Data excerpts |
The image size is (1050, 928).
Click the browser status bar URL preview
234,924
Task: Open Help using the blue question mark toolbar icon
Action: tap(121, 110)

Exercise directions |
The whole of the material should be restated word for word.

Output for this exercise |
The image size is (1050, 928).
Click the browser status bar URL preview
234,924
Task: Open Help using the blue question mark toolbar icon
Action: tap(121, 110)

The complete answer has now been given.